▸ Exercise description: Copy nothing but the lines running from the one containing "1568x762 pixels." through the end of the listing below. Drop the pictures.

▸ Data shown:
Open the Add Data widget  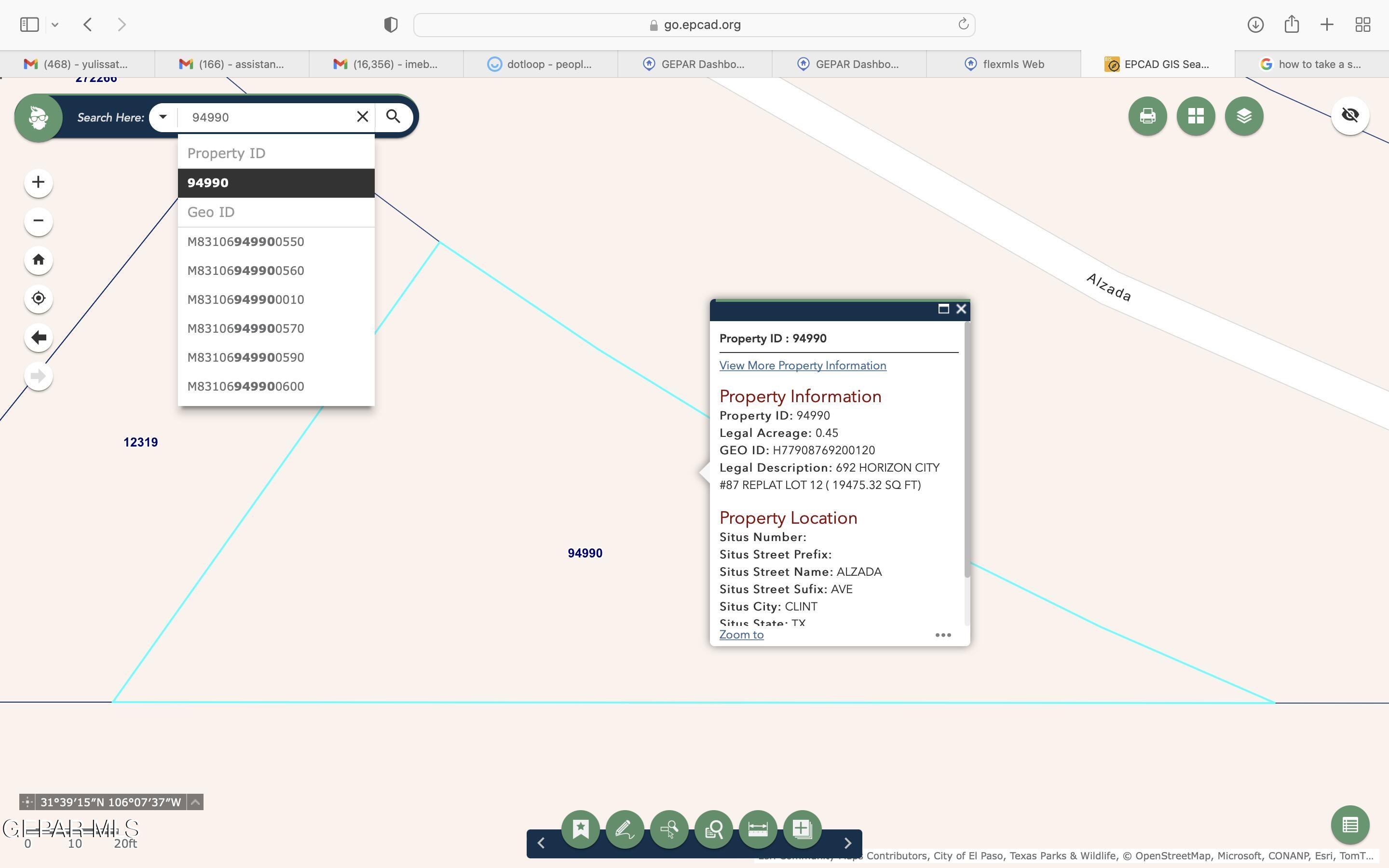coord(802,829)
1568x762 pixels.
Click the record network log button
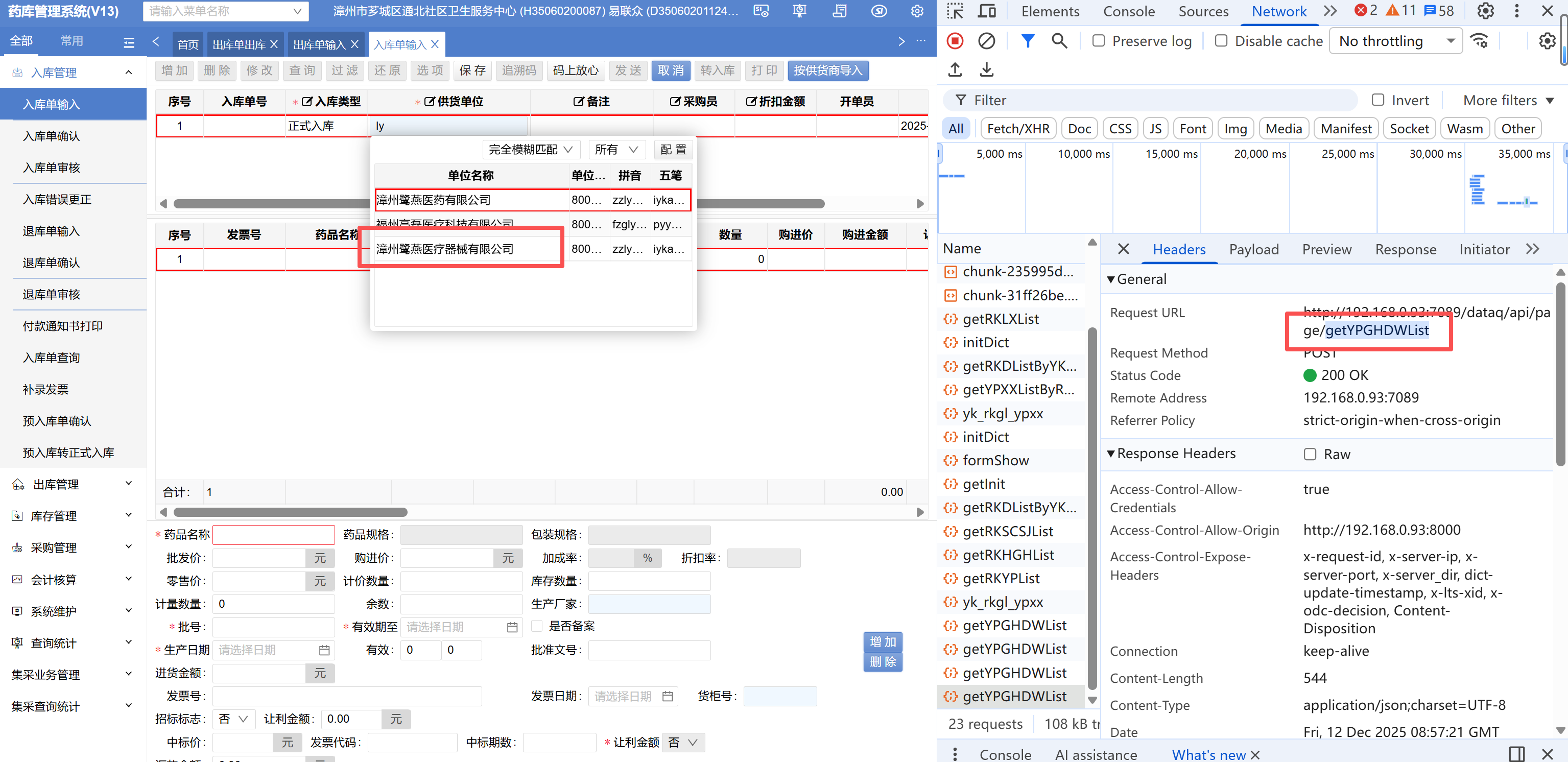[955, 41]
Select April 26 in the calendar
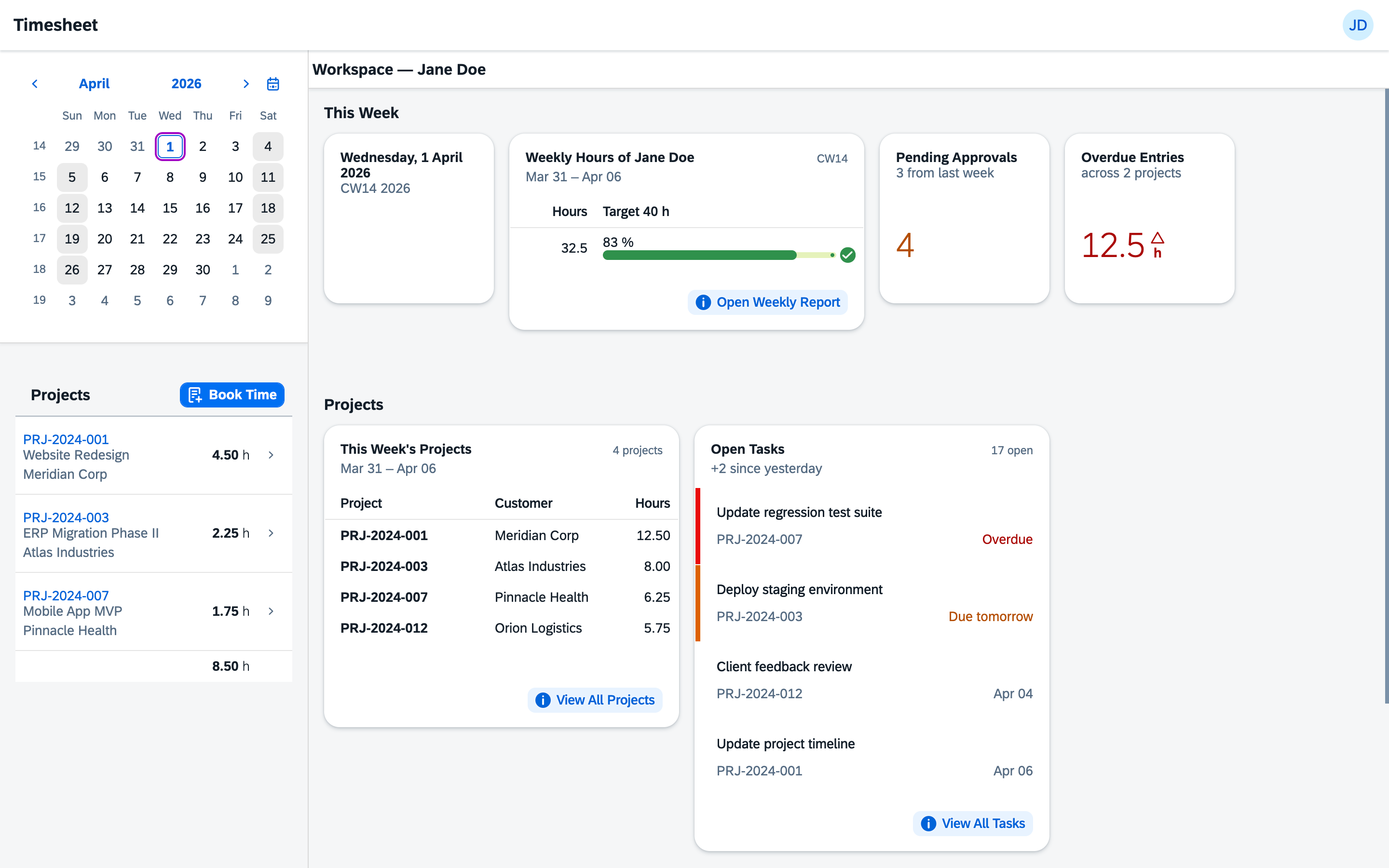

▸ Solution to the exercise:
1568x762 pixels.
Click the record network log button
[955, 41]
Select April 26 in the calendar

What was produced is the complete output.